Translation:Do you need to drink? Yes. I need to drink.
Some languages (e.g., Russian) don't have a word for 'thirsty.' Instead, if you are thirsty, you'd say "я хочу пить" ('I want to drink'). I was wondering, seeing this sentence, if Klingon didn't have a specific word for 'thirsty,' and one had to say it this way. However, boQwI' tells me that 'oj means "to be thirsty," so I'm guessing this is just a sample sentence, and if you're thirsty, you'd just say "jI'oj." Could someone please confirm?
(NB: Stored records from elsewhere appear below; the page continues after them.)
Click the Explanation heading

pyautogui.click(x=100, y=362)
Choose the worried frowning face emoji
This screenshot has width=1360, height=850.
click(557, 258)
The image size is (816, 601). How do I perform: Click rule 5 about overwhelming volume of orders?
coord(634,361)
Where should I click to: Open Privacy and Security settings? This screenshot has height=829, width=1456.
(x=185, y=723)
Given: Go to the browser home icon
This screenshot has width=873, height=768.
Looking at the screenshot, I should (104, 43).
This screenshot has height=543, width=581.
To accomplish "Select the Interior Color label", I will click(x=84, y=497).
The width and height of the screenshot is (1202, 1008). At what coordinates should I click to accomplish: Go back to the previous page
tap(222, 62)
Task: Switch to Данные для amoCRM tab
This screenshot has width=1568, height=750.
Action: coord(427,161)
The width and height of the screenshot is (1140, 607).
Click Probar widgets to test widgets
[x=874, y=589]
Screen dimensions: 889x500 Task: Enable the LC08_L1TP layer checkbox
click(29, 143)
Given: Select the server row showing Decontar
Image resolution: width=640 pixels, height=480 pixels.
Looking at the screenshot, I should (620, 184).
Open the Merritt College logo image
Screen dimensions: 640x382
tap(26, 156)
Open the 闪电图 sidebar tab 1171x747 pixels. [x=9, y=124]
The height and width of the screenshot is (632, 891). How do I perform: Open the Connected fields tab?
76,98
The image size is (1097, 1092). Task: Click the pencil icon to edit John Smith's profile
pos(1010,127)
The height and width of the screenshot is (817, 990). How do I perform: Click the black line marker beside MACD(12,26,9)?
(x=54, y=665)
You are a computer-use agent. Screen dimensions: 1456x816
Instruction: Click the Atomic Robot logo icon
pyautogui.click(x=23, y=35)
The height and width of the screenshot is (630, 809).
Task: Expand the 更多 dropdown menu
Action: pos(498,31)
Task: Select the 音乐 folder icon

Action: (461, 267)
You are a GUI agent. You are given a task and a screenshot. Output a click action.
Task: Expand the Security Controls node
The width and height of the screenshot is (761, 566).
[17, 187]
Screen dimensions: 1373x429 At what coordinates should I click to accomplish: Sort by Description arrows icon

Yes. You would use 'oj to say you are thirsty and this sentence would be used for other implications. Perhaps they are discussing the fact that we will die without fluids. Or perhaps the second person is alcoholic. Or perhaps the second person is thirsty, but the only water available is nasty.
One more tangential question, more cultural/social in nature, since we've kind of led up to it: I've heard a lot of people say (in other languages, here in Klingon, for example): jItlhutlhbe'. This can sometimes get funny looks, because in English, it means "I don't drink [alcohol]." But some other languages don't have this connotation, and it sounds as if they are saying "I don't drink [anything at all]." And clearly, everyone drinks some fluids, so the sentence sounds odd.
So, my question is, if I were to say jItlhutlhbe', is it understood in Klingon that we're talking about alcoholic drinks? Or, does one need to say HIq vItlhutlhbe' (HIq being the most generic term I can find for alcohol in general)?
Thanks again, in advance!
No one answered, because (shh!) there isn't a "real" Klingon culture out there that we interact with, and the topic hasn't come up in canon, so we don't know for sure. Klingons are presented as having a hard drinking culture, where water is shunned, so not drinking at all almost implies not drinking alcohol. To me jItlhutlhbe' implies that I'm so stoic that I don't drink at all, and it's so easy to add the single syllable and say HIq vItlhutlhbe' that that is the way I would recommend you say it.